Registration before the meeting is not possible. Please bring the request at
the meeting and you will receive an admission card at the entrance. Power of
attorney should be registered in advance. Please fax your power of attorney on 
              +45 43 58 88 67 or use enclosed envelope no later than 4.00 pm
(CET), Thursday 26 April 2007. 

Shareholders, who are not registered, may request admission cards from
TopoTarget A/S´ office on all weekdays (Saturdays excepted) in accordance with
article 12 of the Articles of Association. 

Copenhagen, 19 April 2007

Board of Directors


For further information, please contact:

Dr. Peter Buhl Jensen	Telephone +45 39 17 83 41
Chief Executive Officer	Mobile	 +45 21 60 89 22

Tim Corcoran	         Telephone	 +44 1235 443 713
Chief Operating Officer	Mobile	 +44 787 656 1027

Background information

About TopoTarget
TopoTarget (OMX - The Nordic Exchange: TOPO) is a biopharmaceutical company,
headquartered in Denmark and with subsidiaries in the UK, Germany and the USA,
dedicated to finding ''Answers for Cancer'' and developing improved cancer
therapies. TopoTarget is founded and run by clinical cancer specialists and
combines years of hands-on clinical experience with in-depth understanding of
the molecular mechanisms of cancer. Focus lies on highly predictive cancer
models and key cancer enzyme regula-tors (mainly HDAC, mTOR, and topoisomerase
II inhibitors) and a strong development foundation has been built. TopoTarget
has a broad portfolio of small molecule preclini-cal drug candidates and seven
drugs are in clinical development, including both novel anti-cancer
therapeutics and new cancer indications for existing drugs. Savene™ is
TopoTarget's first product on the market. In addition to organic growth,
TopoTarget consistently looks for opportunities to strengthen and expand its
activities through acquisitions and in-licensing.
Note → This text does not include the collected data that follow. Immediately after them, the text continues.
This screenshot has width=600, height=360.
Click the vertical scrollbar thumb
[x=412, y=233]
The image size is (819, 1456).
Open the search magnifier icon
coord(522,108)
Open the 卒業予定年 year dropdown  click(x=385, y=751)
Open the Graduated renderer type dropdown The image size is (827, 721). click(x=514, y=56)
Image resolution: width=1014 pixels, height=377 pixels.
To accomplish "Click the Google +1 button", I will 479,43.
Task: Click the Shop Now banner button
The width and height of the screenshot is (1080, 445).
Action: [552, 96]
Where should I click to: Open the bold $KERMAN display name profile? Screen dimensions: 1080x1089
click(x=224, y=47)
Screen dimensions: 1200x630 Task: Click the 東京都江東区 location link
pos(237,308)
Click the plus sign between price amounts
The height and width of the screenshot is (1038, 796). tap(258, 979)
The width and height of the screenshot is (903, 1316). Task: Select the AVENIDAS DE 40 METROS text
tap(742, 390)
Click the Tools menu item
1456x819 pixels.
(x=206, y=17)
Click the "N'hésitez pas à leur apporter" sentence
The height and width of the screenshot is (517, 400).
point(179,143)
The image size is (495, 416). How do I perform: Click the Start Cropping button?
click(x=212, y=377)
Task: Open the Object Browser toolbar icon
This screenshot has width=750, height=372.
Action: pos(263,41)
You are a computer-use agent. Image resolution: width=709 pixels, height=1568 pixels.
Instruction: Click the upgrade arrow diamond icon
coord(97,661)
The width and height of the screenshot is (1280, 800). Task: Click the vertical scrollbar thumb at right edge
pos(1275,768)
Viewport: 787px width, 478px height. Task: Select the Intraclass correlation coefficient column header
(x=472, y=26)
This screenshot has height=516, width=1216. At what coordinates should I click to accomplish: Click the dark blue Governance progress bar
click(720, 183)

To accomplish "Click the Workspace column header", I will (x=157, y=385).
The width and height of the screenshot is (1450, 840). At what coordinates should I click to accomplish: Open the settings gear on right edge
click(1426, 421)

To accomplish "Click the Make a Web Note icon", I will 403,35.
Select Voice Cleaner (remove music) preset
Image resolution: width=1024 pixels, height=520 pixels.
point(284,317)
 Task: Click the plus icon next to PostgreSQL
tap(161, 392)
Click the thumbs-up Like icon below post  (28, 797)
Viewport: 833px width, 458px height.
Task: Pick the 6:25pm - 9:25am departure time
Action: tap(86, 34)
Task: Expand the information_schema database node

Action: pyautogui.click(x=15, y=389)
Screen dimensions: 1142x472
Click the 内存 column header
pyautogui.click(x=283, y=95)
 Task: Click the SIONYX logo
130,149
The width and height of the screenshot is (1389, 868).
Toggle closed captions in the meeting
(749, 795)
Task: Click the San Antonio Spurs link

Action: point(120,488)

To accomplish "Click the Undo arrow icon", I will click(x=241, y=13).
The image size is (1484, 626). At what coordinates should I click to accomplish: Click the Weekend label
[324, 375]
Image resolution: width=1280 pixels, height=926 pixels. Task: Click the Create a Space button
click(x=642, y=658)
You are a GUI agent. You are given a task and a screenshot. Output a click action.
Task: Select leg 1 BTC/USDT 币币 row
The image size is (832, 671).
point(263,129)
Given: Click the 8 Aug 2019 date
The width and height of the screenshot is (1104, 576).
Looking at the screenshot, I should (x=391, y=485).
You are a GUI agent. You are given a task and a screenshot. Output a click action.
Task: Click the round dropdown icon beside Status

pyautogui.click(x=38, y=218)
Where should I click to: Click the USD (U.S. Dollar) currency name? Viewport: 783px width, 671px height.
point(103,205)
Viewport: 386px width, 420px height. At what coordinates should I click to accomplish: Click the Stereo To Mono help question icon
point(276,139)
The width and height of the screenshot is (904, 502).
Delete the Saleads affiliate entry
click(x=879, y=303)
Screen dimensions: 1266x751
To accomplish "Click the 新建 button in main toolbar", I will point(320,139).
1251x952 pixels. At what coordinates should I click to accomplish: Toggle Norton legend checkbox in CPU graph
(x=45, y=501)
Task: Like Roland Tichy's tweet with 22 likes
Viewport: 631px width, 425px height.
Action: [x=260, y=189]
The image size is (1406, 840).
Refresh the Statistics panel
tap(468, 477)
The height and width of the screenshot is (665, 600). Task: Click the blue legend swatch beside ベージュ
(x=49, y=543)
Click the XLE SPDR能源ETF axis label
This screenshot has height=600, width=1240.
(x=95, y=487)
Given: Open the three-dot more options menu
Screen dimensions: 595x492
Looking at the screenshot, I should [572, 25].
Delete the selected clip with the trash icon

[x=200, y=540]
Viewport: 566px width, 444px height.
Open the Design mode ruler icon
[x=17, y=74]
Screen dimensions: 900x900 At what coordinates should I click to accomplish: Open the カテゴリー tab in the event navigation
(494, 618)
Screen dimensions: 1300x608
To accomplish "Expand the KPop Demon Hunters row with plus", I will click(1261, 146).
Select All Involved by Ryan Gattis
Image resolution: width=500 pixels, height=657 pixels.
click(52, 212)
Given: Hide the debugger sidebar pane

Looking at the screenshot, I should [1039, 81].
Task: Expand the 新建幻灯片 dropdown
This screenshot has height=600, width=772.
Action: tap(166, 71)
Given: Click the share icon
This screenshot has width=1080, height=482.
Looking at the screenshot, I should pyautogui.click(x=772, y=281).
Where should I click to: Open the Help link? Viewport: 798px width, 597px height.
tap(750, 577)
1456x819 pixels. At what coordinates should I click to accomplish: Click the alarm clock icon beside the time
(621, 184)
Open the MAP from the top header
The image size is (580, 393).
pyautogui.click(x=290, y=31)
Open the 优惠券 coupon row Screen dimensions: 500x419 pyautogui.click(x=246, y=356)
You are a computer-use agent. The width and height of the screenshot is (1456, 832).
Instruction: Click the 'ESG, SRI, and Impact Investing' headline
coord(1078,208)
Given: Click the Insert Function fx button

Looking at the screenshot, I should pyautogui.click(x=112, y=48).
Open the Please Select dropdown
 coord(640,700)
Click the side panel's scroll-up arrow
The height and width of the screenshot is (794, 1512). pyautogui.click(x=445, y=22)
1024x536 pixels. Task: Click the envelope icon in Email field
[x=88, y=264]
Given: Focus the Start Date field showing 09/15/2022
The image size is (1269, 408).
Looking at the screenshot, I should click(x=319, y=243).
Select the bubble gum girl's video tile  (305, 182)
For more information, please
refer to 
www.topotarget.com.

TopoTarget Safe Harbour Statement
This announcement may contain forward-looking statements, including statements
about our expectations of the progression of our preclinical and clinical
pipeline including the timing for commencement and completion of clinical
trials and with respect to cash burn guidance.  Such statements are based on
management's current expectations and are subject to a number of risks and
uncertainties that could cause actual results to differ materially from those
described in the forward-looking statements.  TopoTarget cautions investors
that there can be no assurance that actual results or business conditions will
not differ materially from those projected or suggested in such forward-looking
statements as a result of various factors, including, but not limited to, the
following: the risk that any one or more of the drug development programs of
TopoTarget will not proceed as planned for technical, scientific or commercial
reasons or due to patient enrolment issues or based on new information from
non-clinical or clinical studies or from other sources; the success of
competing products and technologies; technological uncertainty and product
development risks;  uncertainty of addi-tional funding; TopoTarget's history of
incurring losses and the uncertainty of achieving profitability; TopoTarget's
stage of development as a biopharmaceutical company; government regulation;
patent infringement claims against TopoTarget's products, processes and
technologies; the ability to protect TopoTarget's patents and proprietary
rights; uncertainties relating to commercialization rights; and product
liability expo-sure; We disclaim any intention or obligation to update or
revise any forward-looking statements, whether as a result of new information,
future events, or otherwise, unless required by law.